_GIVEN PASSAGE_:
____

Why am I writing here? That’s a good question and one posed to me by my husband. I have a “writer’s blog” I’ve had on WordPress dot com for close to a decade, and several other blogs I publish as well.
Why here?
Do you want an honest answer?
No one is reading here.
When I am write on this site, I can let my hair down and not worry about the expectations set by the people who have subscribed to me via email on my blog. A blog that has seen me grow as a person and a writer.
Forget about the corporate sponsors. Forget about Google page rank. Forget about SEO/SEM and all of the promotions I have to do as part of my role as a working writer.
I can just write.
And really, that’s all I want to do. Just write. I want to share the thoughts that flitter and flutter about my head without recrimination. In fact, I have a list of things I want to get off of my chest. It’s funny, if the stuff I wanted to write about literally sat on my chest, I would have a heaving bosom. One of those people want to crawl into and be comforted by.
Seeing as how I am already the worlds best hugger, I think having that type of bosom would clinch the title for me.
That train of thought. The one right up there ^^^ is why I need an outlet.
In this modern ultra-PC world where everyone is so uptight about what you’re writing, I am stifled by lack of artistic expression. I cannot share what is on my mind a great deal of the time, because if I were to do that, I wouldn’t be the right choice. For a long time, being the right choice really mattered to me. And I have been miserable.
How miserable?
This past Monday, I said I quit. I’m still not sure what I am quitting, nor why. But I was driving down the road and it just came out. I’m not sure if I would be going too far if I said it came out like explosive diarrhea.
All of that glorious bodily function sexy talk aside, I am here because I am a writer. I don’t care who is reading. I care that I am writing, and for now that has to be enough.

____

_INFORMATION GIVEN_:
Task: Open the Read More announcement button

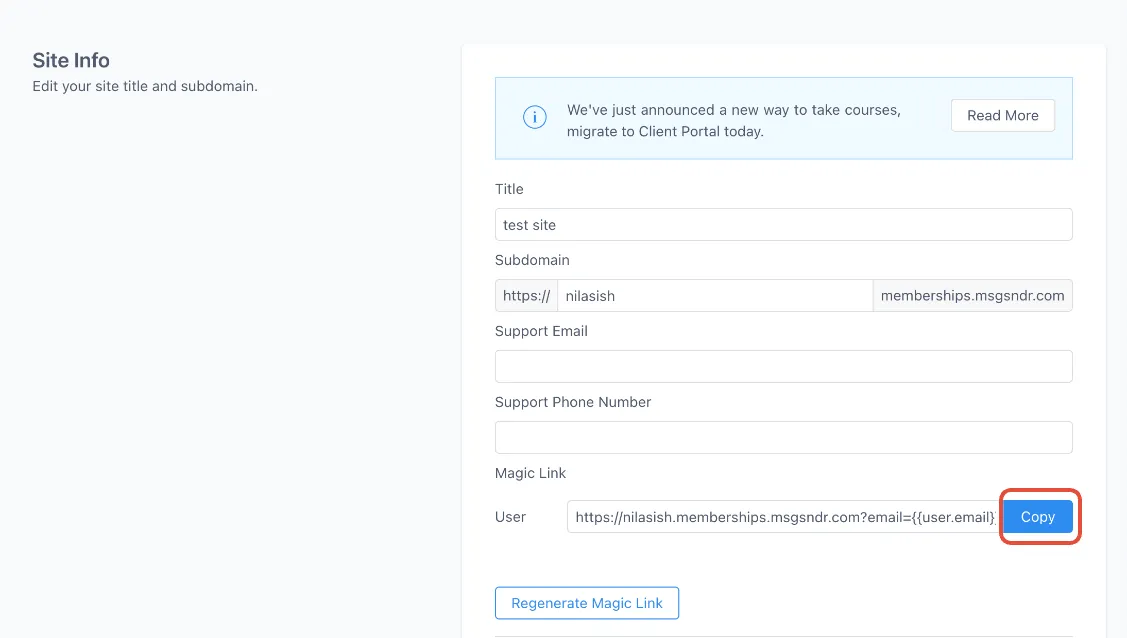Action: (1003, 116)
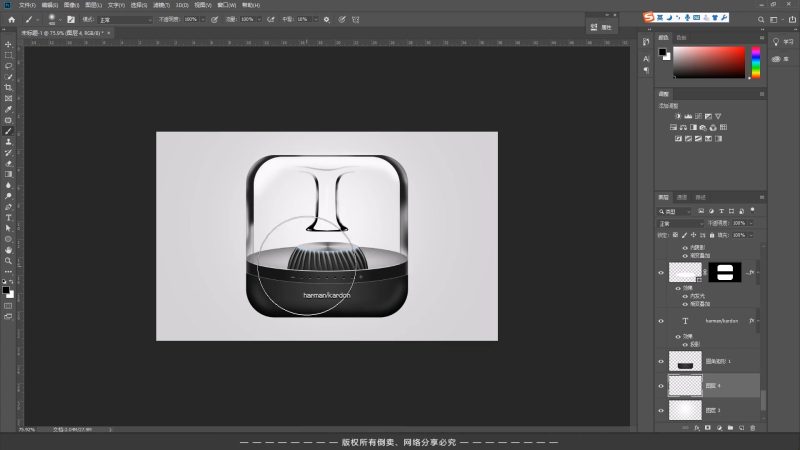This screenshot has width=800, height=450.
Task: Hide the harman/kardon text layer
Action: click(x=661, y=321)
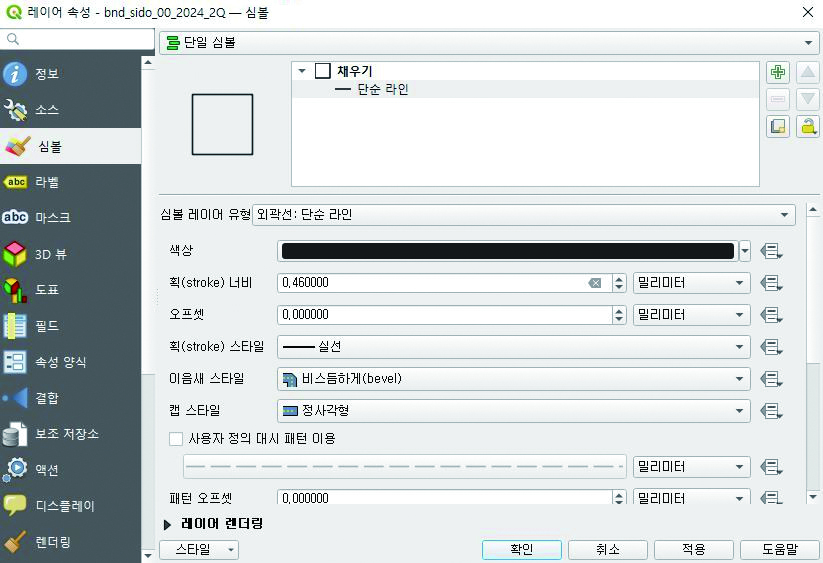The width and height of the screenshot is (823, 563).
Task: Open the stroke style dropdown
Action: coord(512,346)
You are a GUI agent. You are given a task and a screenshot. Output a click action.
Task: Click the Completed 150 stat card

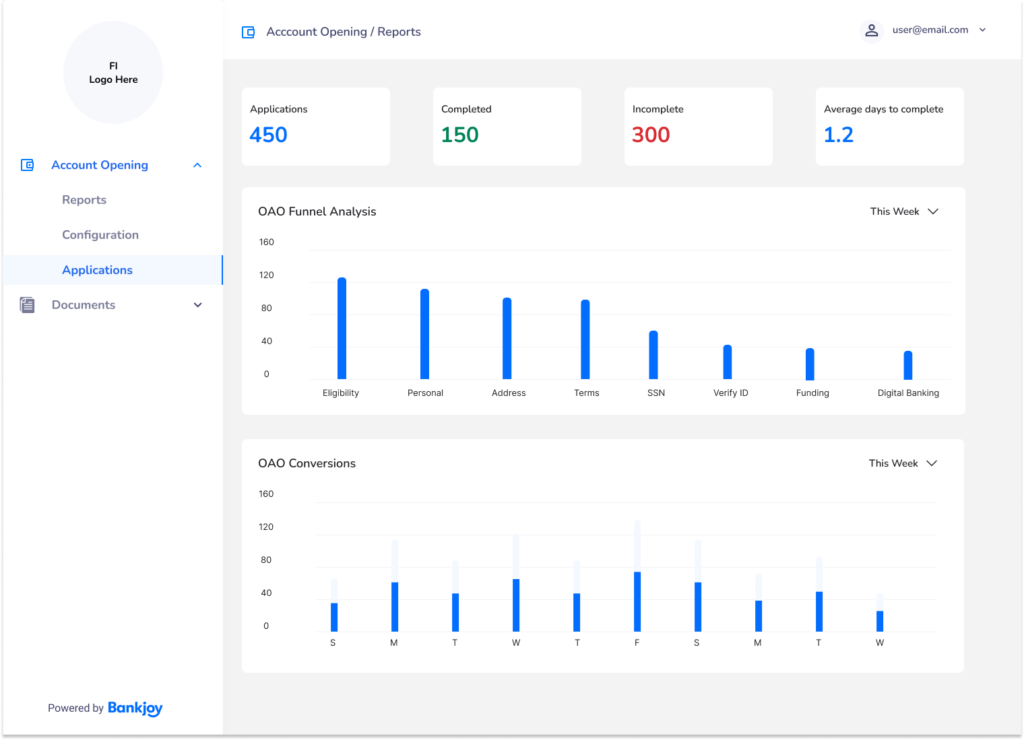point(507,126)
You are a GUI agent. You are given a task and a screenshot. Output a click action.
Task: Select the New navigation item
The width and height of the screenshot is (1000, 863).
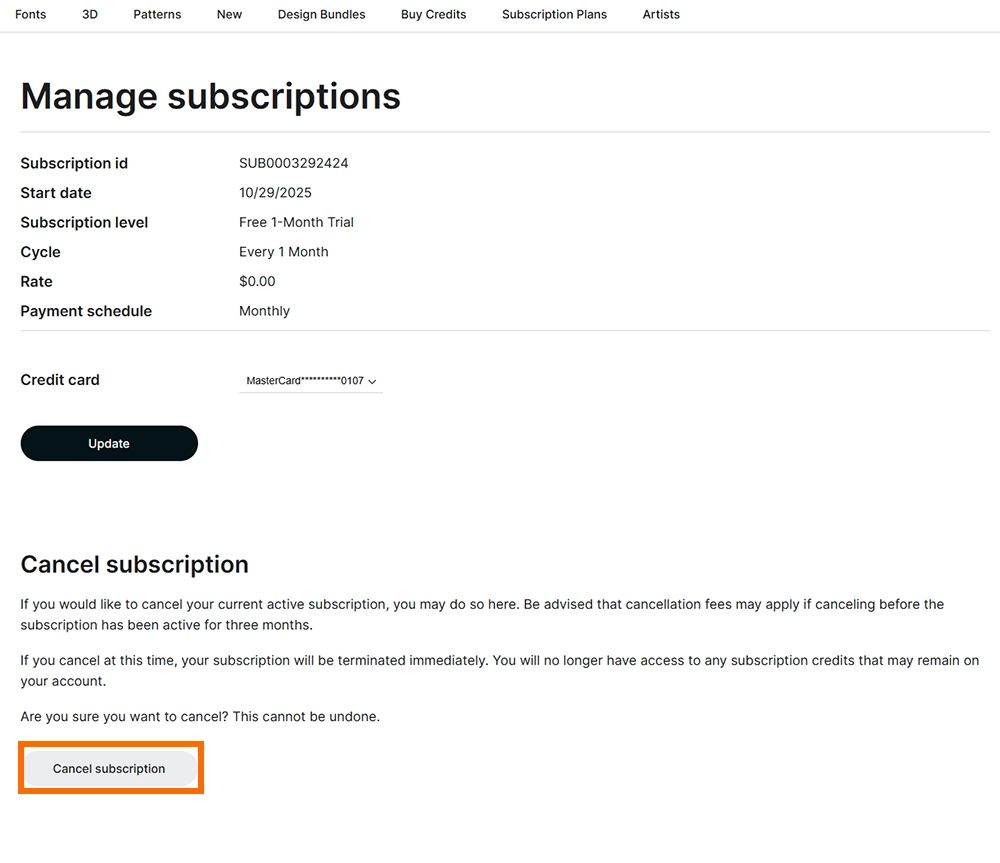click(x=229, y=15)
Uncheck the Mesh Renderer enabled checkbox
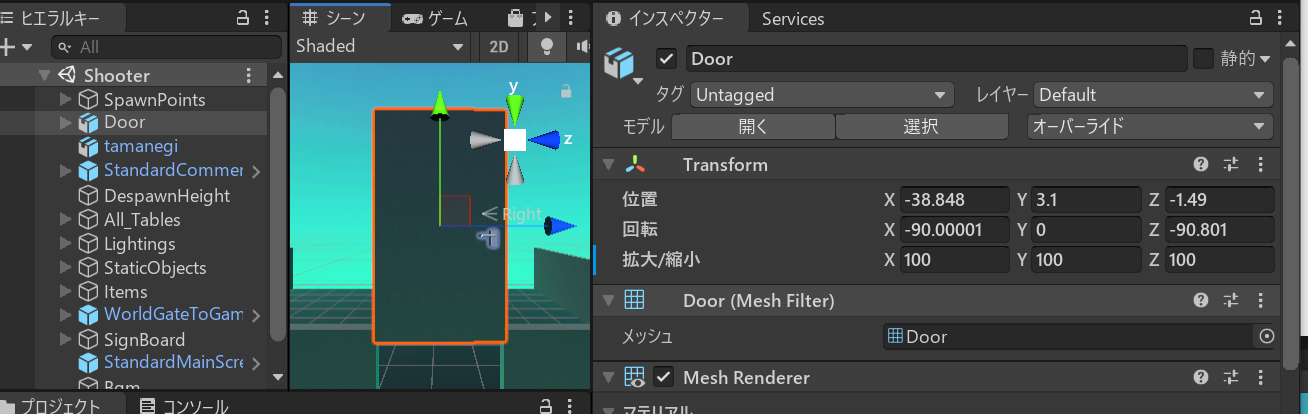1308x414 pixels. pos(663,377)
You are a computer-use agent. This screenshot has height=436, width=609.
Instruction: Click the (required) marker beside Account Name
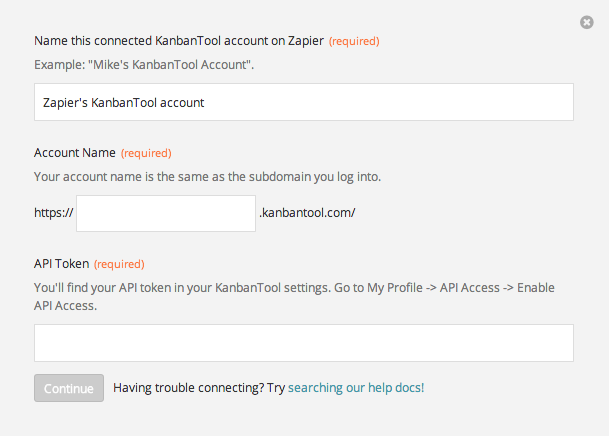tap(146, 153)
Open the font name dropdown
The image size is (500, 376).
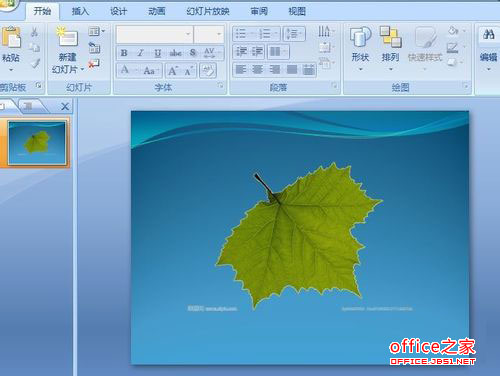pyautogui.click(x=188, y=34)
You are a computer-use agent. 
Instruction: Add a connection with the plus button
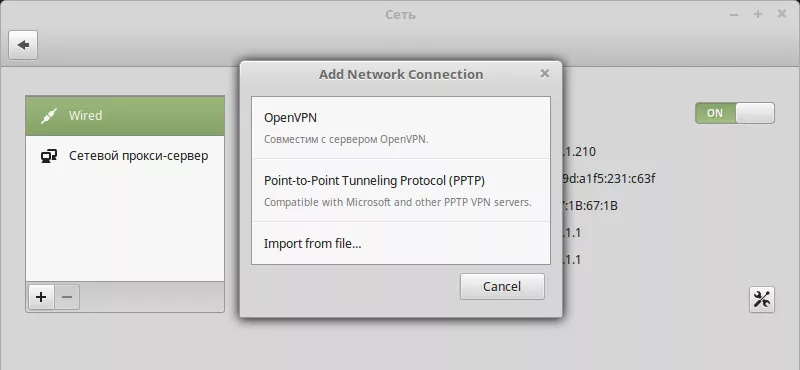pyautogui.click(x=41, y=297)
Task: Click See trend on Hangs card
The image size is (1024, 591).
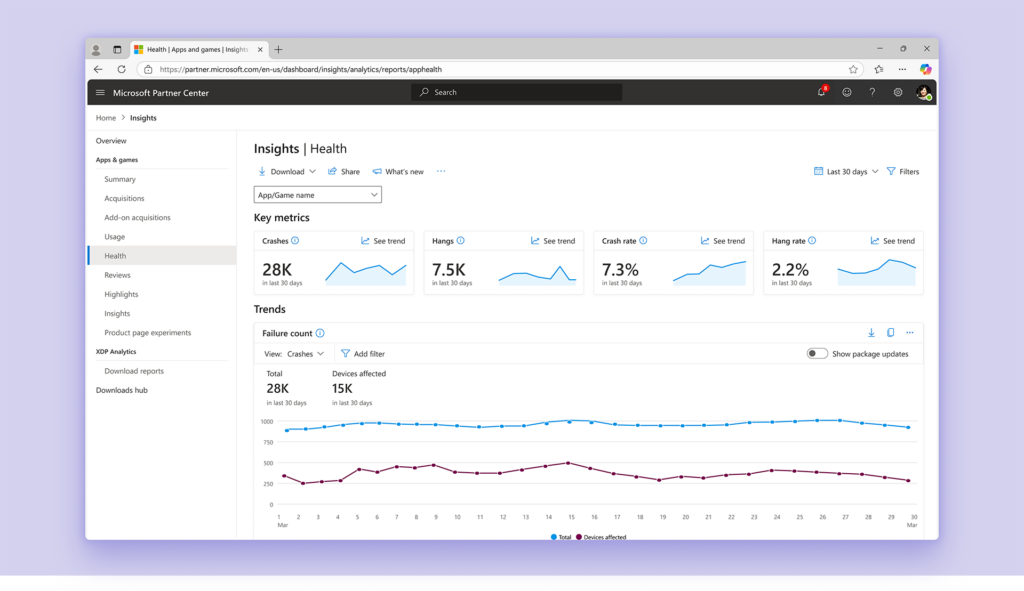Action: point(553,241)
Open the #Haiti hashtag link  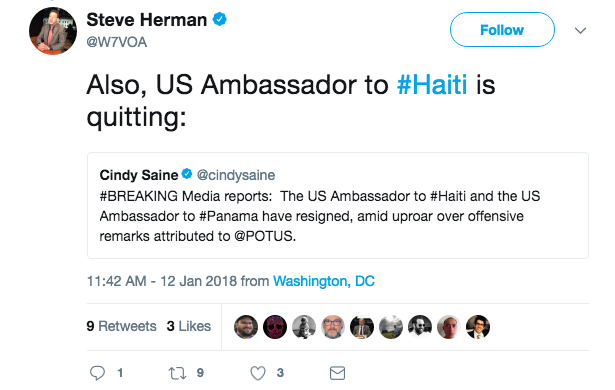coord(432,84)
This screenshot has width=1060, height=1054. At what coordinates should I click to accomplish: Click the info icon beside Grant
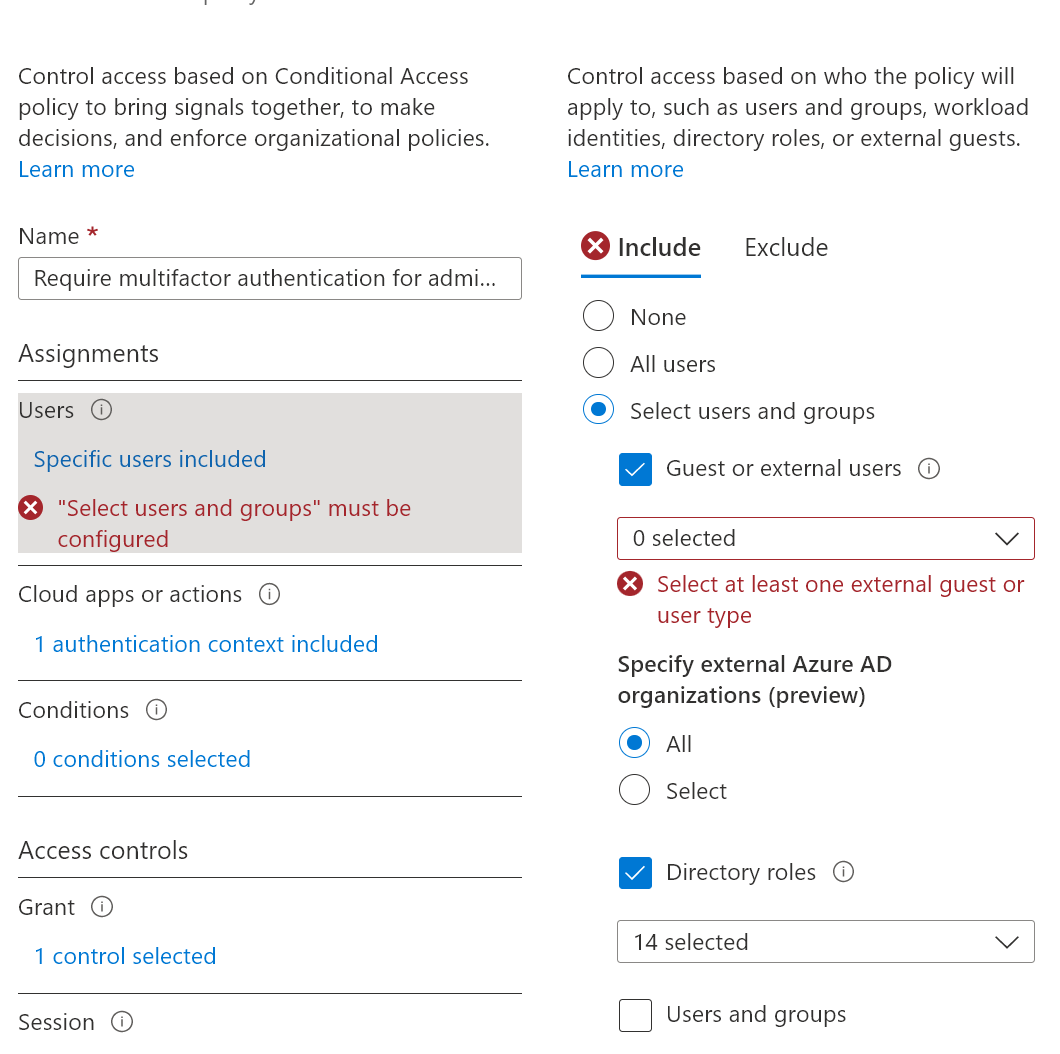click(x=101, y=907)
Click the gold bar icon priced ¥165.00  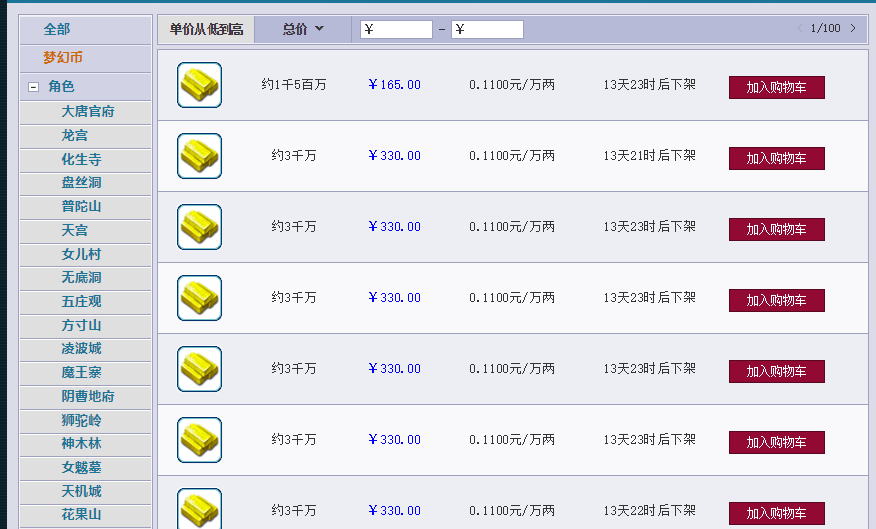tap(199, 85)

____

_PROBLEM SET_:
**a.** Do these statements agree with the post on writing here? Answer yes or no for each, quoting the words of the post that decide it.
(i) The writer has kept a writer's blog on WordPress dot com for close to a decade.
(ii) The writer knows what is being quit.
(iii) The writer said "I quit" this past Friday.
**b.** Transcribe the part of the post on writing here that opens with the words containing "Forget about the" and closes with "need an outlet.".
The material after the post on writing here comes from a different source.

_SOLUTION LIST_:
**a.**
(i) Yes: "I have a “writer’s blog” I’ve had on WordPress dot com for close to a decade"
(ii) No: "I’m still not sure what I am quitting, nor why."
(iii) No: "This past Monday, I said I quit."

**b.**
Forget about the corporate sponsors. Forget about Google page rank. Forget about SEO/SEM and all of the promotions I have to do as part of my role as a working writer.
I can just write.
And really, that’s all I want to do. Just write. I want to share the thoughts that flitter and flutter about my head without recrimination. In fact, I have a list of things I want to get off of my chest. It’s funny, if the stuff I wanted to write about literally sat on my chest, I would have a heaving bosom. One of those people want to crawl into and be comforted by.
Seeing as how I am already the worlds best hugger, I think having that type of bosom would clinch the title for me.
That train of thought. The one right up there ^^^ is why I need an outlet.